§ **EXERCISE GOAL**
Please lay out everything from the row containing "119 (548, 578)" down to the row containing "45 (360, 546)", both included, as a JSON list of strings, one string per row, leaving out any blank lines.
○ ○ ○
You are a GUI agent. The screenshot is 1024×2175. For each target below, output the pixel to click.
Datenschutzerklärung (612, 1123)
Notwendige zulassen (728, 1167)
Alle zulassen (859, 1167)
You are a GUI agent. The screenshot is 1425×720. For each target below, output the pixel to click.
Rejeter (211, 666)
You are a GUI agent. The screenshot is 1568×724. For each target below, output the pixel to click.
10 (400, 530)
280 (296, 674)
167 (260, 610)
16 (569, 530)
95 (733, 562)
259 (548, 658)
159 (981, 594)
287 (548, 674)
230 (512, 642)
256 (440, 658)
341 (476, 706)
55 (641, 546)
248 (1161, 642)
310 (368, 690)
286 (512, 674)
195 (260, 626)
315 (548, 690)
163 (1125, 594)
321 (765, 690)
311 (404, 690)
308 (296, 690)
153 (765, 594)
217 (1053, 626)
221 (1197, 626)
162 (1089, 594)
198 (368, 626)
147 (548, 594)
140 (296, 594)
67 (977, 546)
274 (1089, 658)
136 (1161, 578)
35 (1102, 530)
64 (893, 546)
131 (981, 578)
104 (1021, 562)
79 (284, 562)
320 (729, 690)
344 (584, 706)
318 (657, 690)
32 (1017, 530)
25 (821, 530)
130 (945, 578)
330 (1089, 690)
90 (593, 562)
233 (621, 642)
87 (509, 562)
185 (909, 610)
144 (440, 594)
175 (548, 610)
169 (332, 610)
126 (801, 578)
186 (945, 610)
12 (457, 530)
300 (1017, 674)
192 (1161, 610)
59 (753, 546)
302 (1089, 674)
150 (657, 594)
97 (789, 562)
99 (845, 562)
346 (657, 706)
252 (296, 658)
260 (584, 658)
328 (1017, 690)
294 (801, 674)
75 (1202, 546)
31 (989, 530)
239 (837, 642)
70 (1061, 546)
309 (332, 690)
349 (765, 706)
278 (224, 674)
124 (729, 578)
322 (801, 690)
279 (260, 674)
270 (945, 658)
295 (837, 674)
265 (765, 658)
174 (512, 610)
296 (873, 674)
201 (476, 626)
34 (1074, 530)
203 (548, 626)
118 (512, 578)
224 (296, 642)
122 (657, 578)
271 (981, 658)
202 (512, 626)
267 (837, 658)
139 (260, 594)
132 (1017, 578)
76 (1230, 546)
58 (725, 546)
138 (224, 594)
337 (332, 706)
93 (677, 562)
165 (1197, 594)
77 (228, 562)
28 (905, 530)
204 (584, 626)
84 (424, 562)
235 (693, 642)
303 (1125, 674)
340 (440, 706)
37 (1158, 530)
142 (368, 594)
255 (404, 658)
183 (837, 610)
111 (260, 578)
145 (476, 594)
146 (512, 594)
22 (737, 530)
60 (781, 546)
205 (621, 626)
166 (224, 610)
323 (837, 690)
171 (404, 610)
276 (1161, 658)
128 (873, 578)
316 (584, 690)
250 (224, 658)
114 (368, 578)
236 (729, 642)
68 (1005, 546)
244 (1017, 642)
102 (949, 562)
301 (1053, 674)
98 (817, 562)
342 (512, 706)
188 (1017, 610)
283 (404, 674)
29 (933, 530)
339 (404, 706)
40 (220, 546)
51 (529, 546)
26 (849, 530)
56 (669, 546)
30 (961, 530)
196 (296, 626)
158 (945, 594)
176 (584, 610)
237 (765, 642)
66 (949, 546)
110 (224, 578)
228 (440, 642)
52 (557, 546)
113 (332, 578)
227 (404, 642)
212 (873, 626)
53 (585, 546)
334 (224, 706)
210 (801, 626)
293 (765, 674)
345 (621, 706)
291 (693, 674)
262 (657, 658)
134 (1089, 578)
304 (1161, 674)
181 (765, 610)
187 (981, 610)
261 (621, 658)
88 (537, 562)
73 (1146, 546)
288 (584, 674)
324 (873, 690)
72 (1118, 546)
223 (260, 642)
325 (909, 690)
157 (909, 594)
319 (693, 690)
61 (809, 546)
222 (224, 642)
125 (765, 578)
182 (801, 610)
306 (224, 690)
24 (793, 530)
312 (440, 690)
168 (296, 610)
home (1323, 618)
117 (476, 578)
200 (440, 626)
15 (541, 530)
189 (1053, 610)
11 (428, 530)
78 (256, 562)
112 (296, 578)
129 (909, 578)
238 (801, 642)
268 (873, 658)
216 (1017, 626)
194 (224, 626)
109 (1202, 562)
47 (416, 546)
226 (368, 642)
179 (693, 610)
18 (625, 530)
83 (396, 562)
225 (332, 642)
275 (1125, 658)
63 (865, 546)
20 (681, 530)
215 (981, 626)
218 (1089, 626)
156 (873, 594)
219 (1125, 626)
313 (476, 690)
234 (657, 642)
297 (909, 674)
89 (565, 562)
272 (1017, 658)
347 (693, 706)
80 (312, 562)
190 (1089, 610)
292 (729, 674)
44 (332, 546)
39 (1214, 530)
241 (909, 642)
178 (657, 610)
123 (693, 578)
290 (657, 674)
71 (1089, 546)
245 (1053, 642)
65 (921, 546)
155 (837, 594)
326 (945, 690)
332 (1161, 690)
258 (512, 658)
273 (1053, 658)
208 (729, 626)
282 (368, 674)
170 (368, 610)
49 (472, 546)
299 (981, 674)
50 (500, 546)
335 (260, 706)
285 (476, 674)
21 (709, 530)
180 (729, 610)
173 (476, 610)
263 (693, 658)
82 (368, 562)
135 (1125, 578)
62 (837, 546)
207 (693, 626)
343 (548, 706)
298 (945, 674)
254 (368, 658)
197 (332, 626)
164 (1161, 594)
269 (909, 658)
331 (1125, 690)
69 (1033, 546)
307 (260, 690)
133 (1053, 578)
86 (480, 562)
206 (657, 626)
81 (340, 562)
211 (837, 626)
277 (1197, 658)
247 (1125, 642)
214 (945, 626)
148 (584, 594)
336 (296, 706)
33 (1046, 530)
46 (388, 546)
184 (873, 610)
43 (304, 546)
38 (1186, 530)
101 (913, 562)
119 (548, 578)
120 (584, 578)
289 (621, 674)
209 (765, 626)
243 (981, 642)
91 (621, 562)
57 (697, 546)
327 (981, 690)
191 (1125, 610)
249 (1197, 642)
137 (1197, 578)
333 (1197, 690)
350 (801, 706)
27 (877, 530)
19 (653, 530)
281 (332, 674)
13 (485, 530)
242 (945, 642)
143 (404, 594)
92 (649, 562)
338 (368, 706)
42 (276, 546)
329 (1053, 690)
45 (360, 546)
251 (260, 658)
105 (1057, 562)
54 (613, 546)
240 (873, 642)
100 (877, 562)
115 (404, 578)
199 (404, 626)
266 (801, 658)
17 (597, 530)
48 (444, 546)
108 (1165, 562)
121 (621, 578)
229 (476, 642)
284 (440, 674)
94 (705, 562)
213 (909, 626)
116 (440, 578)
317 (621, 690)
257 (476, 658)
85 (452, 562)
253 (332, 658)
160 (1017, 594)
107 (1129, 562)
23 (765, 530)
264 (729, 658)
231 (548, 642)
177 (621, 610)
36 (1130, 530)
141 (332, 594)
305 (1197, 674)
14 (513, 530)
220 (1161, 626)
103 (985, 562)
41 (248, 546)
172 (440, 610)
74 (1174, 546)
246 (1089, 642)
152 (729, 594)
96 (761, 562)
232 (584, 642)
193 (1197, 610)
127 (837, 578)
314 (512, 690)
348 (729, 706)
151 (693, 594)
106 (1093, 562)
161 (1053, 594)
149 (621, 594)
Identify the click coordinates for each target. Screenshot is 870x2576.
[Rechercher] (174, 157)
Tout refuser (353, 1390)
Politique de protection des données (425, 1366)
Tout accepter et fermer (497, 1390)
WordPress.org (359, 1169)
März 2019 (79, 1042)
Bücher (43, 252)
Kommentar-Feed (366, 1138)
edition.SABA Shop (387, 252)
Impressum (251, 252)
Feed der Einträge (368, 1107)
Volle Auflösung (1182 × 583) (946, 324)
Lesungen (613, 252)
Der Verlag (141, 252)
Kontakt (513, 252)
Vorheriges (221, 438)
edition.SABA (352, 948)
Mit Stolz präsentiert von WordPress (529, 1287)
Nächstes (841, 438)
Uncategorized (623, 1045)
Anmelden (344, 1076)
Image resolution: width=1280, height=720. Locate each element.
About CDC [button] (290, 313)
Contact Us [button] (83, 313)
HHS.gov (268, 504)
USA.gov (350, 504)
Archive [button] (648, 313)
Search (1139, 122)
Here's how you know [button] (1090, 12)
○ ○ ○
§ **RESULT BELOW**
[
  "119 (548, 578)",
  "120 (584, 578)",
  "289 (621, 674)",
  "209 (765, 626)",
  "243 (981, 642)",
  "91 (621, 562)",
  "57 (697, 546)",
  "327 (981, 690)",
  "191 (1125, 610)",
  "249 (1197, 642)",
  "137 (1197, 578)",
  "333 (1197, 690)",
  "350 (801, 706)",
  "27 (877, 530)",
  "19 (653, 530)",
  "281 (332, 674)",
  "13 (485, 530)",
  "242 (945, 642)",
  "143 (404, 594)",
  "92 (649, 562)",
  "338 (368, 706)",
  "42 (276, 546)",
  "329 (1053, 690)",
  "45 (360, 546)"
]